Disadvantages of Direct-to-Consumer Sales
- It's all yours: You have to build your own audience through your own platform, and you can't access the audience that big box retailers and sites have already built up.
- Increased Risk: There are additional risks that are typically borne by third parties, such as cyber risks and liability.
- Supply chains can be complex: everything from manufacturing to distribution to shipping can be a part of something, which can be both a blessing and a curse.
- Potential increased costs: You may need to invest in tools, software, and advertising to promote your products, which can add to your costs and affect your profits.
5 Examples of Inspiring D2C Brands
Now that you have a better theoretical understanding of D2C, let’s learn from some successful D2C e-commerce brands:
- Velasca
- Olipop
- Bombas
- Gymshark
- Everlane
1. Velasca
Velasca is a Milan-based startup that aims to revolutionize the footwear industry by connecting directly with consumers and directly with shoe manufacturers. Enrico Casati and Jacopo Sebastio found that the D2C model has a competitive advantage over high-end Italian shoe brands because it does not have to pay commissions to wholesalers, distributors, and retailers.
2. Olipop
Olipop is a D2C brand that has made great strides in the beverage industry with its innovative product line. Founded in late 2018 by Ben Goodwin and David Lester, Olipop positions itself as a healthy alternative to traditional carbonated drinks by offering low-sugar, high-fiber drinks.
3. Bombas
Bombas started out selling socks. Socks are a niche product, but everyone needs them. They have since expanded into additional products such as T-shirts, underwear, and slippers. One of Bombas’ main selling points is their strong values and beliefs. For every item sold, Bombas donates one item to a homeless person.
4. Gymshark
Gymshark is a leading D2C brand in the fitness industry. Founded in 2012 by a group of high school friends, the brand has grown into a cult following on Instagram with over 6 million followers. Influencer marketing is another key component of Gymshark’s strategy. Gymshark was one of the first brands to adopt this approach on Instagram, and has since turned every influencer they work with into a brand ambassador.

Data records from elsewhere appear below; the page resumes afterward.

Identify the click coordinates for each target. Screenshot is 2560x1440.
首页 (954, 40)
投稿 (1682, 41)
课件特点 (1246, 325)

In August 2020, Gymshark achieved unicorn status at a valuation of $1.3 billion after US private equity firm General Atlantic acquired a 21% stake in the business . The company continues to sell its fitness equipment online as well as through its flagship store on Regent Street in London.
5. Everlane
Clothing brand Everlane is committed to sustainable fashion, creating a close connection with shoppers who are looking for eco-friendly options without following fast fashion trends. Everlane’s ethical approach drives everything from its marketing efforts to its product descriptions and even its “true cost” calculator.
D2C Model Puts Store Owners Back in Control
The D2C model was born from changing customer expectations and the shift to online shopping. It gives brands the opportunity to connect directly with their customers and better understand who is buying their products. This allows them to create a unique, personalized customer journey for each shopper.
D2C puts business owners back in control, helps them build strong relationships with buyers, and creates standout brands with memorable personalities.